Das „Ungarische Modell“

Der ungarische Staatspräsident Viktor Orbán ließ diese Gelegenheit als internationaler Gastgeber nicht verstreichen, das angekratzte Image seines Landes wieder etwas aufzupolieren. Hatte es in der Frage einer europaweiten Bewältigung der Flüchtlingskrise zuletzt doch stark gelitten. Hierzu präsentierte er mit zahlreichen Ministern und Staatssekretären ein „Ungarisches Modell“. Statt 1200 Flüchtlinge bei sich im Land aufzunehmen, wie von der EU gefordert, sei es doch sinnvoller, den Verbleib oder die Rückkehr vertriebener und geflohener Christen in ihre Heimat zu unterstützen. „Wir tun das genaue Gegenteil von dem, was in Europa heute üblich ist: Wir erklären, dass die Sorge nicht zu uns gebracht werden sollte“, so Orbán mit einem doch recht unfeinen Seitenhieb Richtung Westen, „sondern die Hilfe muss dorthin gebracht werden, wo sie gebraucht wird.“ Als ob sich der Rest von Europa darum gerissen hätte, die Flüchtlinge der letzten Jahre ins eigene Land zu holen.

Die Hilfe muss dorthin gebracht werden, wo sie gebraucht wird.

Viktor Orbán, Staatspräsident Ungarns

„Ungarn hilft“ vor Ort

Jenseits dessen hat der kleine Staat hier in der Tat einiges vorzuweisen. Im Rahmen der „Ungarn hilft“ Initiative wurden in der Nähe von Mossul bereits 200 zerstörte Häuser wieder aufgebaut. In Erbil wurde eine neue Schule errichtet und Krankenhäuser mit Medikamenten versorgt. Jeweils eine Million Euro Soforthilfe für humanitäre Hilfe gingen an die katholische sowie die syrisch-orthodoxe Kirche und einiges mehr. Das Besondere dabei: Die Hilfsmaßnahmen wurden sämtlich nicht über internationale Kanäle wie die Vereinten Nationen eingefädelt, sondern in direkter Abstimmung mit den Kirchenvertretern vor Ort durchgeführt. Dabei blieb die Unterstützung nicht auf die Kriegsgebiete in Irak und Syrien beschränkt. Sie erreichte auch die Flüchtlingscamps in Jordanien, im Libanon und der Türkei.
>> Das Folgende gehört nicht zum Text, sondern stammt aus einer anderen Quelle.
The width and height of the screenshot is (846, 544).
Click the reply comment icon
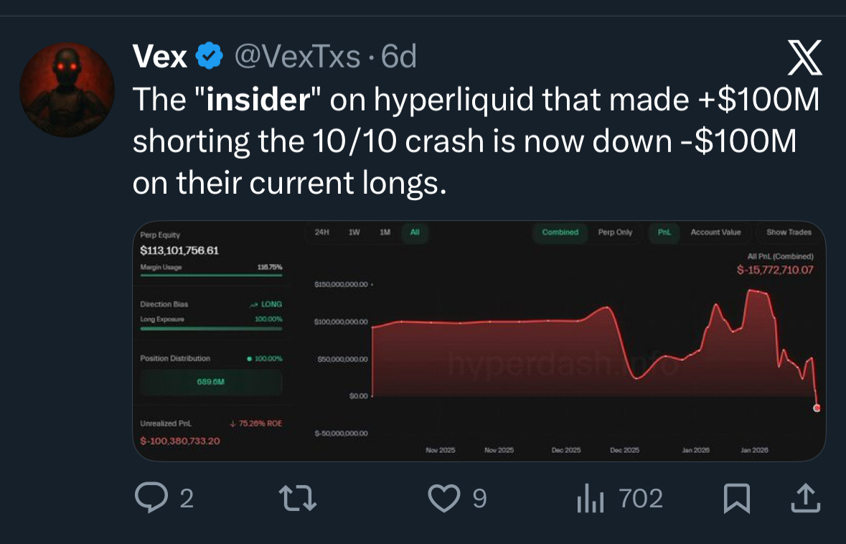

Gezielte Hilfe für Christen

Wie beim Stipendienprogramm für Nigeria macht Ungarn keinen Hehl daraus, dass diese Hilfe gezielt für Christen gedacht ist. Das mag zum einen dem religiösen Selbstverständnis des eigenen Landes und der gefühlten Verpflichtung zur Solidarität mit den bedrängten Glaubensbrüdern in aller Welt geschuldet sein. Am Ende der Konferenz war es aber der Sonderbotschafter der Aktion „Ungarn hilft“, der mit einer einfachen Gleichung noch eine weitere Dimension des vorbildlichen Engagements der Ungarn für verfolgte Christen offenlegte: „Ohne Christen im Nahen Osten wird es mehr Chaos in den Ländern geben. Mehr Chaos bedeutet mehr Flüchtlinge. Und diese Flüchtlinge treffen wir wieder an den Grenzen Europas und – an den Grenzen Ungarns.“

Benjamin und John aus Nigeria dürften die Gedankenspiele über die tieferen Beweggründe Ungarns nur bedingt interessieren. Für sie ist wie für die meisten Betroffenen, die nach Budapest gekommen waren, von zentraler Bedeutung, dass den Worten der Vergangenheit nun auch konkrete Taten folgen. Hier ist Ungarn vielen europäischen Ländern einen großen Schritt vorausgegangen.

Der Autor

Dr. Philipp W. Hildmann ist Beauftragter für Interkulturellen Dialog der Hanns-Seidel-Stiftung und hat als Sonderberater an den Gesprächen vom 11.-13. Oktober in Budapest teilgenommen.